Forkline gathers the failing context, logs, and likely reproduction clues.

03 Repair

Generate Fix

The agent changes code or configuration to address the root cause.

04 Feedback

Report Back

A follow-up commit or comment explains what changed.

CI auto-fix only starts after a provider reports a failed validation event on the branch.

Info: CI auto-fix requires webhook events for CI status such as check runs, pipeline events, or status updates.

Supported CI Sources

Forkline works with any CI system that reports the right webhook signals, including:

  • GitHub Actions
  • GitLab CI
  • Forgejo Actions
  • External CI systems that emit supported status events

Enabling CI Auto-Fix

  1. Navigate to Repositories
  2. Find your repository
  3. Click Settings on the repository card
  4. Select the Automation tab
  5. Find CI Auto-Fix
  6. Set the mode to Enable
  7. Set Maximum fix attempts per PR
  8. Click Save

What It Usually Fixes Well

  • Linting errors
  • Type errors
  • Straightforward test failures
  • Build errors such as missing imports or syntax issues

What Usually Needs Manual Intervention

  • Complex failures that require product or business logic decisions
  • Architecture-level problems
  • Multi-file refactors without a clear local fix
  • Infrastructure issues outside the repository
  • External service failures

Result Comments

Starting

🔧 CI Auto-Fix started

Detected failure in GitHub Actions workflow "Test".
Analyzing logs and generating fix...

Attempt 1/3

Success

✅ CI Auto-Fix completed

Fixed issue in src/utils/validation.ts:
- Updated email regex to reject consecutive dots
- Added test case for invalid email format

Commit: abc1234

Maximum Attempts

When CI auto-fix reaches the maximum number of consecutive attempts for a PR without success, it stops automatically. This prevents infinite retry loops when issues cannot be fixed automatically.

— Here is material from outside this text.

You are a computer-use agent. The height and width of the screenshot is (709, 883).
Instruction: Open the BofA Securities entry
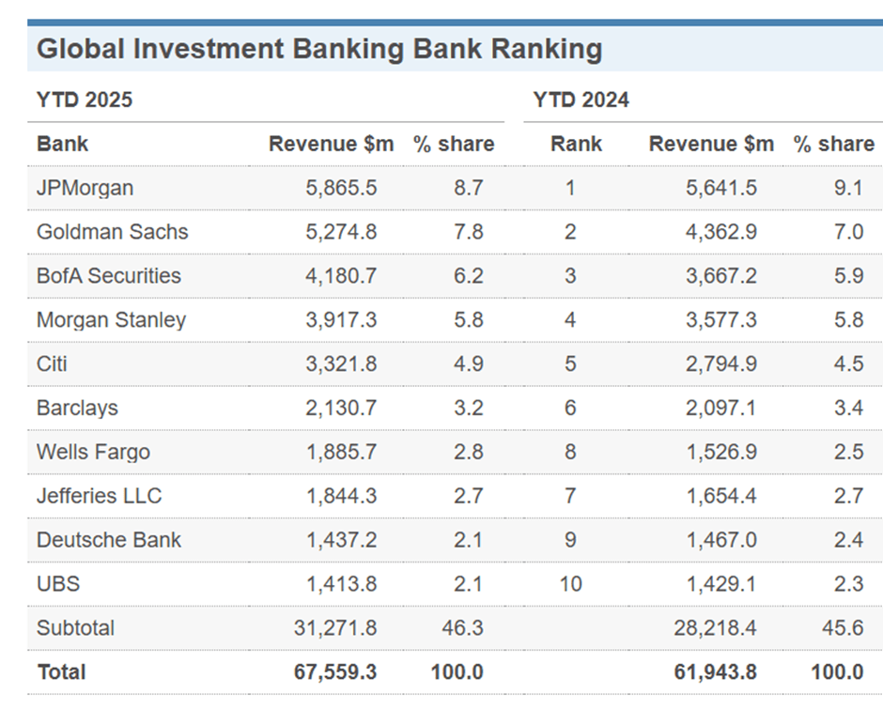(x=108, y=276)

When this happens, Forkline posts a comment indicating that CI auto-fix is paused:

⏸️ CI Auto-Fix paused

Maximum consecutive fix attempts (3/3) reached for this PR without success.
CI auto-fix is now paused to prevent infinite retry loops.

You can:
- Review the CI logs and fix the issue manually
- Use `/reset` or `/reset-ci-auto-fix` to give CI auto-fix another chance after making changes

To configure the maximum attempts, go to **Repository Settings** > **Automation** > **CI Auto-Fix**.

You can configure the maximum attempts in repository settings under Automation > CI Auto-Fix > Maximum fix attempts per PR.

Pausing and Resuming

Automatic Pause

CI auto-fix automatically pauses when you push a commit to the PR branch after Forkline has pushed a fix. This prevents conflicts between your changes and automated fixes.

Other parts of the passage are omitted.